Temporarily modify activities that cause pain and regularly strengthen your glutes. Avoid prolonged hip flexion positions and movements with forced internal rotation.

Recommended activities (low stress on the hip):
  • Swimming
  • Stationary bike with a properly adjusted seat
  • Moderate walking on flat ground
  • Exercises in water
Positions and movements to temporarily avoid:
  • Sitting with crossed legs
  • Deep squats (only go to a maximum of 90 degrees)
  • Aggressive hip flexion stretches
  • Sitting for long periods without breaks (stand up every 30-45 minutes)
Practical daily tips:
  • Take regular breaks if you sit for long periods at work
  • To get out of the car, pivot both legs together instead of stepping out one at a time
  • If you sleep on your side, place a pillow between your thighs
  • Avoid standing with all your weight on one hip
Basic exercises to do regularly:
  • Glute bridges: 3 sets of 10-15 repetitions
  • Clamshells: 3 sets of 15 repetitions on each side
  • Core activation (transverse abdominis): 3 sets of 10 seconds

If you don't see any improvement after 10 to 14 days of making changes, consult a physiotherapist.

What is the recovery time for hip impingement syndrome?

With appropriate conservative treatment, most people experience significant improvement within 6 to 12 weeks.
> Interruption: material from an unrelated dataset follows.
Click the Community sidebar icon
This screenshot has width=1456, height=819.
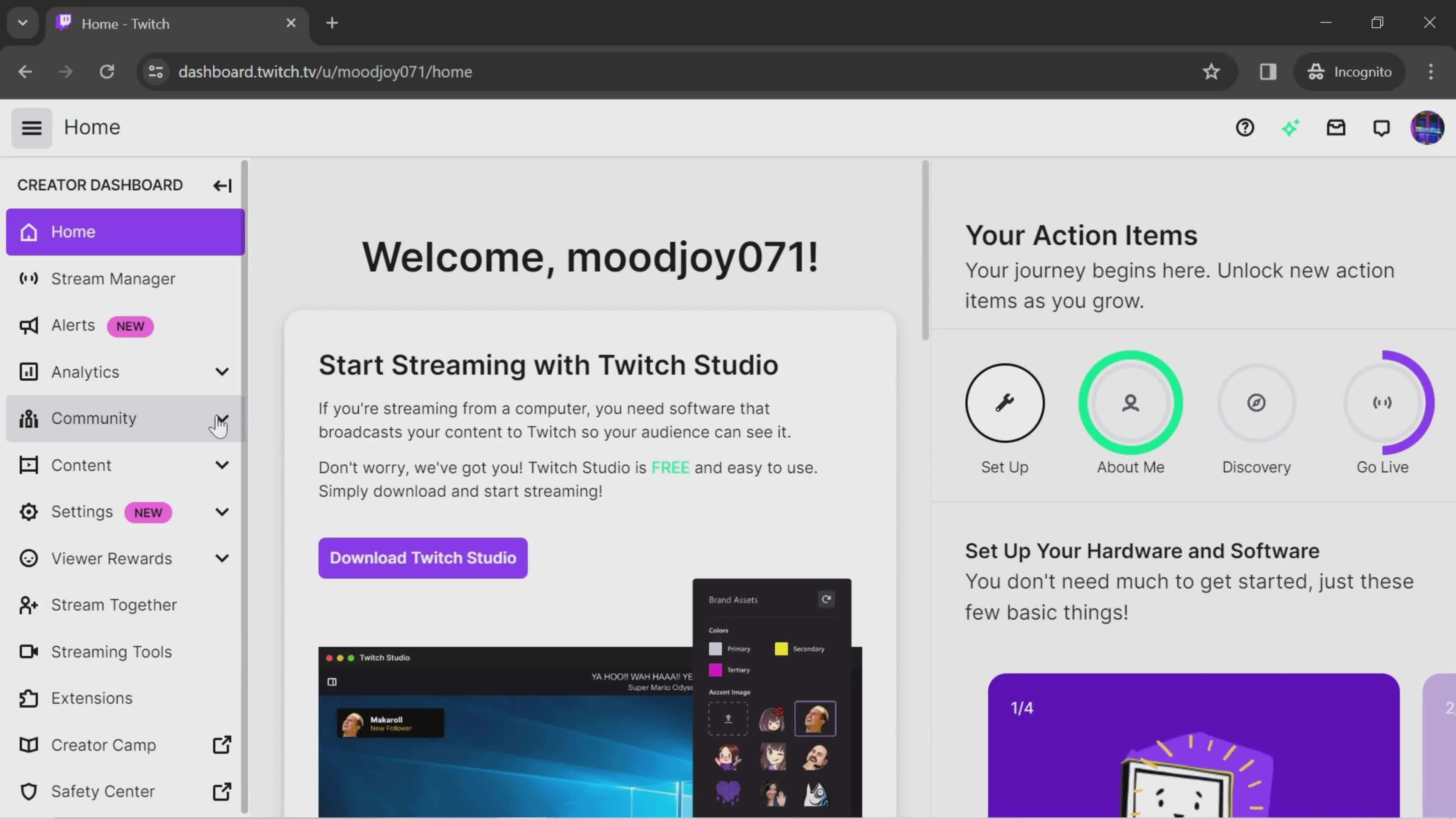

Recovery time varies depending on the severity and adherence to recommendations.

Typical timeline:
  • Symptom reduction: 4-8 weeks
  • Significant functional improvement: 8-12 weeks
  • Return to sport (depending on level): 3-4 months
Factors influencing recovery:
  • Duration of symptoms before starting treatment (shorter duration = better prognosis)
  • Severity of joint involvement
  • Adherence to exercises and recommendations
  • Appropriate activity modifications
Prognosis:

The vast majority of hip impingement syndrome cases respond well to conservative treatment. Surgery (hip arthroscopy) is rarely needed when treatment starts early and is followed consistently.
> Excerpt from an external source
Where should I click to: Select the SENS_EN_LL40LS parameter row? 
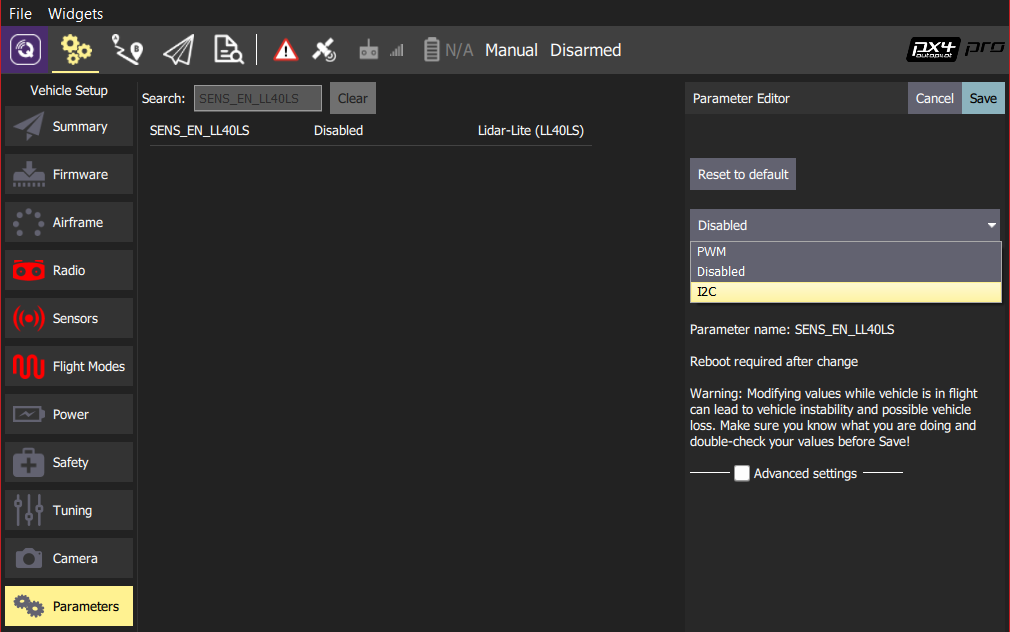click(370, 131)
If you don't see improvement after 3 months of consistent physiotherapy treatment, a re-evaluation and possibly imaging may be recommended to explore other options.

Sources

  • Pun S, Kumar D, Lane NE. Femoroacetabular impingement. Arthritis & Rheumatology. 2015;67(1):17-27.
  • Griffin DR, Dickenson EJ, O'Donnell J, et al. The Warwick Agreement on femoroacetabular impingement syndrome (FAI syndrome). Br J Sports Med. 2016;50(19):1169-1176.